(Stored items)
-----

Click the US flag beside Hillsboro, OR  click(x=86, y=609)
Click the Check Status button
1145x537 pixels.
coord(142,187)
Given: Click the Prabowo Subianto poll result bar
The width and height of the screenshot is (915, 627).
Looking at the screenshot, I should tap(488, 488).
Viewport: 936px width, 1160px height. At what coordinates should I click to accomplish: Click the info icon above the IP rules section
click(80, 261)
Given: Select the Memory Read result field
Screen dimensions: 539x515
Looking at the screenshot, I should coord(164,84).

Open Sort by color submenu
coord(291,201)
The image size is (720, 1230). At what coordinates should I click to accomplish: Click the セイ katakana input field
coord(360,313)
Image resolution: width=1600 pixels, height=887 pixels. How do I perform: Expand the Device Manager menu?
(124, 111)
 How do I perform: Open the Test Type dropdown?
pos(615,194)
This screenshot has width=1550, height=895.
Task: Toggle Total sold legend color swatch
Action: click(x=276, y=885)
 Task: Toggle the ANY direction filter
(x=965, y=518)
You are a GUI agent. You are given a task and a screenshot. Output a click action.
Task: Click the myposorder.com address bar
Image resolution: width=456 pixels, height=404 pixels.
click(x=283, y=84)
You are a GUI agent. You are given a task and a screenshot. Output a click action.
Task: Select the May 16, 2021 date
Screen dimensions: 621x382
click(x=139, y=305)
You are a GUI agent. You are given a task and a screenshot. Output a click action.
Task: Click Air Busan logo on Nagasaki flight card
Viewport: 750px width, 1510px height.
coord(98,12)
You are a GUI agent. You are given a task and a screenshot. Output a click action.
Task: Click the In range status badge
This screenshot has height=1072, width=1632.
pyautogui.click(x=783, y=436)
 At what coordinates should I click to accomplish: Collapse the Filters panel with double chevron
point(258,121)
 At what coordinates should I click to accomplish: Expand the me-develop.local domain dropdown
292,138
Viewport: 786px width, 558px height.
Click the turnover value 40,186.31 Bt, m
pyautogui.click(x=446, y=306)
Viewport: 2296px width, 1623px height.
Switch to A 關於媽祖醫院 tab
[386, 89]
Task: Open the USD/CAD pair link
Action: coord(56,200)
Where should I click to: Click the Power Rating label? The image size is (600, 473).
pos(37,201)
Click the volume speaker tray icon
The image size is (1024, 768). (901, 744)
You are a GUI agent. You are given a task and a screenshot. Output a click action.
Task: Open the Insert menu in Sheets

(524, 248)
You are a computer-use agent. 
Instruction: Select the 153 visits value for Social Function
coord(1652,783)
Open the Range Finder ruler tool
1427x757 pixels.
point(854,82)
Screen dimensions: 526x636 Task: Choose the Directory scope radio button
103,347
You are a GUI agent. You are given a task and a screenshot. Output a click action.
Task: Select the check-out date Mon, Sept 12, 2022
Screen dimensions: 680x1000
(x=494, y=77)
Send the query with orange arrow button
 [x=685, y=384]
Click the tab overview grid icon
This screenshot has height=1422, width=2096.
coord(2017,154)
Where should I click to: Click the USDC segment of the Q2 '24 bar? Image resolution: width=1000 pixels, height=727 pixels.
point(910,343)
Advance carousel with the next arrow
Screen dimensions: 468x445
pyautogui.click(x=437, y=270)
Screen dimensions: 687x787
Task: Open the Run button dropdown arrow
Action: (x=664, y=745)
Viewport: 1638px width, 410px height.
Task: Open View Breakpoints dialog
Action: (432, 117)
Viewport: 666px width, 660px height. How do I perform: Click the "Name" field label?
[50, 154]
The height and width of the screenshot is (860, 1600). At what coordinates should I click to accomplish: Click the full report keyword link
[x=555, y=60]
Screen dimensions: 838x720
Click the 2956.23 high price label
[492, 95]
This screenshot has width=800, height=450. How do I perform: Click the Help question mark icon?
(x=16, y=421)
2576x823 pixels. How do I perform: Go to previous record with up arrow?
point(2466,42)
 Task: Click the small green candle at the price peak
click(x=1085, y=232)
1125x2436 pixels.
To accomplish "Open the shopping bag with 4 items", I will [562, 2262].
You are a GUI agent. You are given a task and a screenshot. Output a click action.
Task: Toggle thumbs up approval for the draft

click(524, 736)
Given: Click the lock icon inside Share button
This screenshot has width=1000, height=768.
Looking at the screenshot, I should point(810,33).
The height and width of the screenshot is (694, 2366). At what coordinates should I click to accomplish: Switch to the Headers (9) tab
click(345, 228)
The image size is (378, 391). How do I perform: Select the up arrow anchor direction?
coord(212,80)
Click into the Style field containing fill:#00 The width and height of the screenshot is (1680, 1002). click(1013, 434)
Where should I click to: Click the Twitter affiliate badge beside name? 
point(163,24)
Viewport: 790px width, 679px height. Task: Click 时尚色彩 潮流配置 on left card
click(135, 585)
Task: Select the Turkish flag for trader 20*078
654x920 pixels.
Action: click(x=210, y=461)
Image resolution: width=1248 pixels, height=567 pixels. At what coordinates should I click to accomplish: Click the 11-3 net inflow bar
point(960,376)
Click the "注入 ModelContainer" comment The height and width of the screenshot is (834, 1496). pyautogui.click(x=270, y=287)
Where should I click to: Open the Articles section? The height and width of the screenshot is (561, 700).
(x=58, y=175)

-----

[Work instruction]
In the entries above, find the line with "Image resolution: width=1600" and the line with "Viewport: 786px width, 558px height.", then set down exactly those two and every line between them, nothing else.

[Written response]
Image resolution: width=1600 pixels, height=887 pixels. How do I perform: Expand the Device Manager menu?
(124, 111)
 How do I perform: Open the Test Type dropdown?
pos(615,194)
This screenshot has width=1550, height=895.
Task: Toggle Total sold legend color swatch
Action: click(x=276, y=885)
 Task: Toggle the ANY direction filter
(x=965, y=518)
You are a GUI agent. You are given a task and a screenshot. Output a click action.
Task: Click the myposorder.com address bar
Image resolution: width=456 pixels, height=404 pixels.
click(x=283, y=84)
You are a GUI agent. You are given a task and a screenshot. Output a click action.
Task: Select the May 16, 2021 date
Screen dimensions: 621x382
click(x=139, y=305)
You are a GUI agent. You are given a task and a screenshot. Output a click action.
Task: Click Air Busan logo on Nagasaki flight card
Viewport: 750px width, 1510px height.
coord(98,12)
You are a GUI agent. You are given a task and a screenshot. Output a click action.
Task: Click the In range status badge
This screenshot has height=1072, width=1632.
pyautogui.click(x=783, y=436)
 At what coordinates should I click to accomplish: Collapse the Filters panel with double chevron
point(258,121)
 At what coordinates should I click to accomplish: Expand the me-develop.local domain dropdown
292,138
Viewport: 786px width, 558px height.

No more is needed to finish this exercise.